銀粒子の粒子径の制御方法、銀粒子、銀粒子を含む抗菌剤、およびその利用

　本発明は、銀粒子の粒子径の制御方法、銀粒子、銀粒子を含む抗菌剤、およびその利用に関する。

　銀が抗菌活性を有することは広く知られており、現在、銀が抗菌活性を示すメカニズムに関する研究が進みつつある。

　銀が抗菌活性を示すメカニズムについては複数の説があり、そのメカニズムは、未だに完全には明らかになっていない。

　例えば、非特許文献１には、銀が抗菌活性を示すメカニズムを説明する説として、銀イオン説や活性酸素説が挙げられている。

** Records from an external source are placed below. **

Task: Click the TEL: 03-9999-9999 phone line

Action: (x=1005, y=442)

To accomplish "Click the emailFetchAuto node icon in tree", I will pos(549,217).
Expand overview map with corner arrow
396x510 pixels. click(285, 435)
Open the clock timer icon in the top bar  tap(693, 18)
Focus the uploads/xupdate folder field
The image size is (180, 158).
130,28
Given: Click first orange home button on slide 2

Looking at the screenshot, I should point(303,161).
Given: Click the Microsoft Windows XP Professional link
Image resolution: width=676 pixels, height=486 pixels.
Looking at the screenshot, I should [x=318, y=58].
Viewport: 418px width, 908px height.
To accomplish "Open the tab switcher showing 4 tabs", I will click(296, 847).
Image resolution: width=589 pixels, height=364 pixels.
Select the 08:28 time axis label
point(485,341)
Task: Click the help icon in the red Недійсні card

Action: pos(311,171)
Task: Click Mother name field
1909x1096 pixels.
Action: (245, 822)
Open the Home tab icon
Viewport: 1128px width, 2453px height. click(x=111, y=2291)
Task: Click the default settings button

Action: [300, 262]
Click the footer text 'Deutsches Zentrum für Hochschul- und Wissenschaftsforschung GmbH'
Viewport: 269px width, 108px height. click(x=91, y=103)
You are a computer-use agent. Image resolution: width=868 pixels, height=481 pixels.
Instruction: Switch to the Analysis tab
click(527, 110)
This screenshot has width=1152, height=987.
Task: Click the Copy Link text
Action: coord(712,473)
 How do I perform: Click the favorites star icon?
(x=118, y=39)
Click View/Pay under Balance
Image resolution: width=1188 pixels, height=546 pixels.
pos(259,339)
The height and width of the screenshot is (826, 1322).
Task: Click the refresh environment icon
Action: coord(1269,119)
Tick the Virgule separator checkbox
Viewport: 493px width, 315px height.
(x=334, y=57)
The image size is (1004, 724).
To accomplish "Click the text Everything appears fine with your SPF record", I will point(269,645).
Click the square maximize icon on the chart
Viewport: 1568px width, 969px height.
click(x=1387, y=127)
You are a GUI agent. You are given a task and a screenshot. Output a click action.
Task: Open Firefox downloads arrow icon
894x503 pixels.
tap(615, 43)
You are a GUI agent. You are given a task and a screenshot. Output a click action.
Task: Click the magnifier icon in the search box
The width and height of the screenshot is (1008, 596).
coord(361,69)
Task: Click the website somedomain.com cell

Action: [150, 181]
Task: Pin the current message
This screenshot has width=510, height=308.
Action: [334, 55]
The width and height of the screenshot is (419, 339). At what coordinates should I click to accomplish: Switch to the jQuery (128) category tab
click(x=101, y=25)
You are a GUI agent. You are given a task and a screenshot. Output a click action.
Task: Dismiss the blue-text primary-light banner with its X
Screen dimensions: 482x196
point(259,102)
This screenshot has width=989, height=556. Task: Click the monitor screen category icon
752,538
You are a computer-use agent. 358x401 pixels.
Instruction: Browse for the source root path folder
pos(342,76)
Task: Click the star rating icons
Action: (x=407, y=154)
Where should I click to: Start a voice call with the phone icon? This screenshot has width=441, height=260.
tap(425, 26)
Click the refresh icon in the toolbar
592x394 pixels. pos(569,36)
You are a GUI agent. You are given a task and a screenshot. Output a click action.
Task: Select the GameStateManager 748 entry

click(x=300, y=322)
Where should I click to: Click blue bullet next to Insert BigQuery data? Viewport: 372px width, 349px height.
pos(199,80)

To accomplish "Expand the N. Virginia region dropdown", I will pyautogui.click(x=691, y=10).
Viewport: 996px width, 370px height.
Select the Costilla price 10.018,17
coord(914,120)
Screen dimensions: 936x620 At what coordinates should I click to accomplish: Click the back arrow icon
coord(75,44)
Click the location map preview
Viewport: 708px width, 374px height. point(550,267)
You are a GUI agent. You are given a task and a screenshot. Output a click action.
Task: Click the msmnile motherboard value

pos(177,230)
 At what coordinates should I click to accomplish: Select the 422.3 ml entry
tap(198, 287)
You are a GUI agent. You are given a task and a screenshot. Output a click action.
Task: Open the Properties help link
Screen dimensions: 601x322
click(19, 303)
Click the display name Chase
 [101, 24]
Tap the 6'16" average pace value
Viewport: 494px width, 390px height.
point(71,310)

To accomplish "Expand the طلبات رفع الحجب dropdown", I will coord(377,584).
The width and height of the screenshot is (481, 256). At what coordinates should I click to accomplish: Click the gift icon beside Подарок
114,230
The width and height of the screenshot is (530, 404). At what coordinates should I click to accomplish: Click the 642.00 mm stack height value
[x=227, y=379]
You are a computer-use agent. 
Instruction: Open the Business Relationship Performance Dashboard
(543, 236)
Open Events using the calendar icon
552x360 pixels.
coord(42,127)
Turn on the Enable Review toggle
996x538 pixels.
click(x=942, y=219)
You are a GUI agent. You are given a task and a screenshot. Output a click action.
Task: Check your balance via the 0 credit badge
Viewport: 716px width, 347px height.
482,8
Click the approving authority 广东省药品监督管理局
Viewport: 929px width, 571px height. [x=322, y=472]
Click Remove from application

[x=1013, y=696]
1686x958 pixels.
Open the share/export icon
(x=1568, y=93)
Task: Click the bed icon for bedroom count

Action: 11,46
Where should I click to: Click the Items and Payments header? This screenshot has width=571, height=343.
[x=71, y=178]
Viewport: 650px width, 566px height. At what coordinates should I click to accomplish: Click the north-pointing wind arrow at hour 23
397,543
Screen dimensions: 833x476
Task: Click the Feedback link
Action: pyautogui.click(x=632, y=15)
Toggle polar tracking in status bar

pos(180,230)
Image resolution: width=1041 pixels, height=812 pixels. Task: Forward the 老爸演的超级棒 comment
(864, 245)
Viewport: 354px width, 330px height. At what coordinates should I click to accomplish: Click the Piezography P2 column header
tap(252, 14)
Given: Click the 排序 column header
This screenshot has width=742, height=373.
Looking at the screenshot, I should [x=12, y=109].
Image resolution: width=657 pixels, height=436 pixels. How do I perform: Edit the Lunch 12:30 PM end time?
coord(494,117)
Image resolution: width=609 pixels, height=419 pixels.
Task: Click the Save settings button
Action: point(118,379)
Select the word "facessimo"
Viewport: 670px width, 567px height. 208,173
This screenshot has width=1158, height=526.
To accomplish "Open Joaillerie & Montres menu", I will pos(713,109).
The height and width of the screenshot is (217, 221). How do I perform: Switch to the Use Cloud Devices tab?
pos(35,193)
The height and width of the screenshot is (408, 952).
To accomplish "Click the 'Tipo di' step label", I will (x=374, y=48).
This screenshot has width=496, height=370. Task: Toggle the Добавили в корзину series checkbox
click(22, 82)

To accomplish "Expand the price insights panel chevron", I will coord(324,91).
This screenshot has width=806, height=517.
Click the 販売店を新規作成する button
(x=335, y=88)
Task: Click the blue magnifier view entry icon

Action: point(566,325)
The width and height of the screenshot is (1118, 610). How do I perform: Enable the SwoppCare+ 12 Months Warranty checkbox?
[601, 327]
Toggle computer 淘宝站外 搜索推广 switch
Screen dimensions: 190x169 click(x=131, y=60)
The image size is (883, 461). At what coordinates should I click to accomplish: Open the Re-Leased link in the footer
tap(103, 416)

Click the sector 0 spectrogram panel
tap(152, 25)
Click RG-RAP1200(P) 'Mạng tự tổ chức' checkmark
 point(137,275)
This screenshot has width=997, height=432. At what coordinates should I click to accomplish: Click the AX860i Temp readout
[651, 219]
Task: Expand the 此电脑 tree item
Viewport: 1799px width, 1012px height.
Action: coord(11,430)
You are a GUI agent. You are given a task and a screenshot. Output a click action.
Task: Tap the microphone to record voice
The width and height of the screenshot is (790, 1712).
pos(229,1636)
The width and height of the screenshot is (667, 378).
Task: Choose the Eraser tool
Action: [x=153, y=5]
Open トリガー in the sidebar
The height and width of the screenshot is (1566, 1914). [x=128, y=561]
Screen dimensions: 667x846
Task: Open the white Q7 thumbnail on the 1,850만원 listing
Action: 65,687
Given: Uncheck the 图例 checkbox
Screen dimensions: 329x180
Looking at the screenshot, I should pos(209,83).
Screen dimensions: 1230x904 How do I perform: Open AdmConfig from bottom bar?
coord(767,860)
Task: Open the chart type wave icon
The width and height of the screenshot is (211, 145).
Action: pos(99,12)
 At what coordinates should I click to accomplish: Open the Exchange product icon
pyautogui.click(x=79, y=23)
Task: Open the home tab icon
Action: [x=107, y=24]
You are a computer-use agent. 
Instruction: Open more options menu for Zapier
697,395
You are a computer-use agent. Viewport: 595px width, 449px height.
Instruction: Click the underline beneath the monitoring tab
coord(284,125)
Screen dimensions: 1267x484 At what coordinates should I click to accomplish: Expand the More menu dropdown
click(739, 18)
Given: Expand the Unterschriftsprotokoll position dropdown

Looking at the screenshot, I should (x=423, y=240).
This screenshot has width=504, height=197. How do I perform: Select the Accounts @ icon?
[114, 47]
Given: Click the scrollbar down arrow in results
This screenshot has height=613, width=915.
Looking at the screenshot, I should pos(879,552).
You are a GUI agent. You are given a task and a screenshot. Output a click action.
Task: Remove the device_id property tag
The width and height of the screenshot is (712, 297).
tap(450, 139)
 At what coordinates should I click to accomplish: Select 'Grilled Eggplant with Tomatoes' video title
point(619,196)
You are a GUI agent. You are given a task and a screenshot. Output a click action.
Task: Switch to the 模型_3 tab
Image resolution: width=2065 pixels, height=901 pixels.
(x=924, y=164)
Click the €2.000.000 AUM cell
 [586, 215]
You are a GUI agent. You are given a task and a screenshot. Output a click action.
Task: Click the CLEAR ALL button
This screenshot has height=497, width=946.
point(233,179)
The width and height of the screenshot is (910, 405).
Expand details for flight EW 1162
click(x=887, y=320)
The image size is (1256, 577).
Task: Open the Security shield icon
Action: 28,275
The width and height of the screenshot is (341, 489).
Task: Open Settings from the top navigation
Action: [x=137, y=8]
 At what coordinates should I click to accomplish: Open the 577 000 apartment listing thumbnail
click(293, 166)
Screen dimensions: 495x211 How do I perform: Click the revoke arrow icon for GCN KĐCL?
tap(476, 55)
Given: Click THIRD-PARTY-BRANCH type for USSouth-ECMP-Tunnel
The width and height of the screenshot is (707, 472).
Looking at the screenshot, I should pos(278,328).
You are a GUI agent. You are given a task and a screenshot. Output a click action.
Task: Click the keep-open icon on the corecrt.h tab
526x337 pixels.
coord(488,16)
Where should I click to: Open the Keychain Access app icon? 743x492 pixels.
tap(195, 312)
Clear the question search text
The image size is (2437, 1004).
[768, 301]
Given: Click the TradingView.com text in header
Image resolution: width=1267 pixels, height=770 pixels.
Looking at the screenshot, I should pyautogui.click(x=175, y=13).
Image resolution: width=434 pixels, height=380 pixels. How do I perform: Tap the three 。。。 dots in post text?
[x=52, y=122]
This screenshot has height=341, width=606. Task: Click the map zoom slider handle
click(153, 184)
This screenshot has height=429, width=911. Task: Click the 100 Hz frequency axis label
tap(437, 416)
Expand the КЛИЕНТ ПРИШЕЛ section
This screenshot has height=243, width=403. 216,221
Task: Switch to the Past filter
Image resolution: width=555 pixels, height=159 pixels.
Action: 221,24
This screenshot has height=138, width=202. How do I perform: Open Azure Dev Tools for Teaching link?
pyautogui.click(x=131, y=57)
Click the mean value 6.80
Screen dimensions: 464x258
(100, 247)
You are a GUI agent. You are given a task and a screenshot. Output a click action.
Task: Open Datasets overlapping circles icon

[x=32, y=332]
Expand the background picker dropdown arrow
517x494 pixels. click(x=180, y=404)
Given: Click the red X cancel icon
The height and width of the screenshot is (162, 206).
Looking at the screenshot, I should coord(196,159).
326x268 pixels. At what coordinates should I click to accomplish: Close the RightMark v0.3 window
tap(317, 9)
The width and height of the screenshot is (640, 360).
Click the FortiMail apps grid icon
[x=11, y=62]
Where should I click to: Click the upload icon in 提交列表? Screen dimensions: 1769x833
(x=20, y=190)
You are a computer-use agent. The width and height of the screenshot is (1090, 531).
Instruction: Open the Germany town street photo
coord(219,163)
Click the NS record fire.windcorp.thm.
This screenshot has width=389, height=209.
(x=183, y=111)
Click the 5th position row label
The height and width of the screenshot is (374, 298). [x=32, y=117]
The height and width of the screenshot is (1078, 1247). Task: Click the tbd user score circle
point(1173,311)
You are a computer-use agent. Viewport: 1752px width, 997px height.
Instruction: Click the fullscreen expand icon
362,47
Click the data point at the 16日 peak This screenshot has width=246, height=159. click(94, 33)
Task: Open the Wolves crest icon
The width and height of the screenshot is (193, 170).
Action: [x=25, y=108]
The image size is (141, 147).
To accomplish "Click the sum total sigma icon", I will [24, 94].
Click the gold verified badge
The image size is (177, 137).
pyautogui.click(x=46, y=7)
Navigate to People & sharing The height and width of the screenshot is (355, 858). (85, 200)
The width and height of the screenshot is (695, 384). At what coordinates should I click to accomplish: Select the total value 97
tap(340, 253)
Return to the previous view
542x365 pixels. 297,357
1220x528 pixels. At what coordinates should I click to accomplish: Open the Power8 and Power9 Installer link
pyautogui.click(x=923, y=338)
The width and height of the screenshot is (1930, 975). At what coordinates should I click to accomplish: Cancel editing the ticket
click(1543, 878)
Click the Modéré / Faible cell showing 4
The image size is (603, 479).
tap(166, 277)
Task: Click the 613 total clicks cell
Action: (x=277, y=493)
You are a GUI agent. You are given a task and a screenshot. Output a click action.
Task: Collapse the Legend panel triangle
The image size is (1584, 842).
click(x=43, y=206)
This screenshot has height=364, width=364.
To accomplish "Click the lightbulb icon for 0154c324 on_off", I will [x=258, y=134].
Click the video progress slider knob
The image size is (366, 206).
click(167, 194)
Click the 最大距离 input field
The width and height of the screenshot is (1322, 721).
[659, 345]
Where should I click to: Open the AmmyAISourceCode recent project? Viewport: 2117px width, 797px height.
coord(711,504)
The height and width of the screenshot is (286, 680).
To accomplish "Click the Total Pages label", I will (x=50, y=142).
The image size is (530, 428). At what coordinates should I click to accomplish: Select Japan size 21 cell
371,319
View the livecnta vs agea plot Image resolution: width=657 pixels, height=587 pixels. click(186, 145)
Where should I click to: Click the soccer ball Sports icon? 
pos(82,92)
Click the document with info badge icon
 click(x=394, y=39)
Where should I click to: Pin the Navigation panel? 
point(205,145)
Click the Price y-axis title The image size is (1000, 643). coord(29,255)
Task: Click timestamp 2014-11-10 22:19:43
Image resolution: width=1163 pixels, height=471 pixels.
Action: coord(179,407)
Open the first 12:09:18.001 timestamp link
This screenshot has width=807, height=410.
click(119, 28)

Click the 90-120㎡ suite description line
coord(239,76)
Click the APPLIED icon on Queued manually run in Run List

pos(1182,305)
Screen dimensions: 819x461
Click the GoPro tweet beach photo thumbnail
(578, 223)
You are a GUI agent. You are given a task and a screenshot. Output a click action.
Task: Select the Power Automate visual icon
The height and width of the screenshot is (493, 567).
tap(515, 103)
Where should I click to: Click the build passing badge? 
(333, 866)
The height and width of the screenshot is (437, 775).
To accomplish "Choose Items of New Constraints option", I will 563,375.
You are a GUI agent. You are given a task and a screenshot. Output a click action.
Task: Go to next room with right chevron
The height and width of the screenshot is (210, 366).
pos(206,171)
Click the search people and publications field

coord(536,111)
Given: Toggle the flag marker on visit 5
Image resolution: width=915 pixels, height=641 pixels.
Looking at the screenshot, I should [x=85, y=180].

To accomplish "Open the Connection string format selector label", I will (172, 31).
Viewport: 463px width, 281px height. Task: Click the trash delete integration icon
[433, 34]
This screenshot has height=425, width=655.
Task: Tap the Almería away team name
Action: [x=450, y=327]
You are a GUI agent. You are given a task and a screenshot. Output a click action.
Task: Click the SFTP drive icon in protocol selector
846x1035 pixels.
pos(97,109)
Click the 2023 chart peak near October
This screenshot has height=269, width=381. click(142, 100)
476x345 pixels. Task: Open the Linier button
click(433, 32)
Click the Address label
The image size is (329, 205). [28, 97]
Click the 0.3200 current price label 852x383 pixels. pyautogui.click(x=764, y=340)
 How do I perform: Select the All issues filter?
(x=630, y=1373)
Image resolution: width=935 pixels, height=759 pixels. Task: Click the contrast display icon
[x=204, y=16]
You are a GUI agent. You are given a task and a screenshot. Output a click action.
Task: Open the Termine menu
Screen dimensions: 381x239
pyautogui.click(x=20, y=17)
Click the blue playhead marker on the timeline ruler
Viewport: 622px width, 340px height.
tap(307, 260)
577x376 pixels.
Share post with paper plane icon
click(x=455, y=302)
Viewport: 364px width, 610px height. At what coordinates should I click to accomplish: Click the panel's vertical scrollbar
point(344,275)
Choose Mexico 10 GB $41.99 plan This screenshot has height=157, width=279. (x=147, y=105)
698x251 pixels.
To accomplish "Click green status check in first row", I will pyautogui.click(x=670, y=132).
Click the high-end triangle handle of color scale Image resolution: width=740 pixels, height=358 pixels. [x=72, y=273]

　銀イオン説では、銀イオンが細菌のタンパク質内に存在するチオール基（－ＳＨ）と置換反応を起し、これによって細菌のタンパク質が失活し、その結果、細菌が不活性化されると説明している。

　一方、活性酸素説では、銀イオンの触媒作用によって活性酸素が発生し、当該活性酸素によって細菌の増殖能が阻害されると説明している。

　また、非特許文献２には、上述したものとは別の説として、銀イオンが細菌のＤＮＡを凝集させ、これによって細菌の増殖能が阻害されるとの説が挙げられている。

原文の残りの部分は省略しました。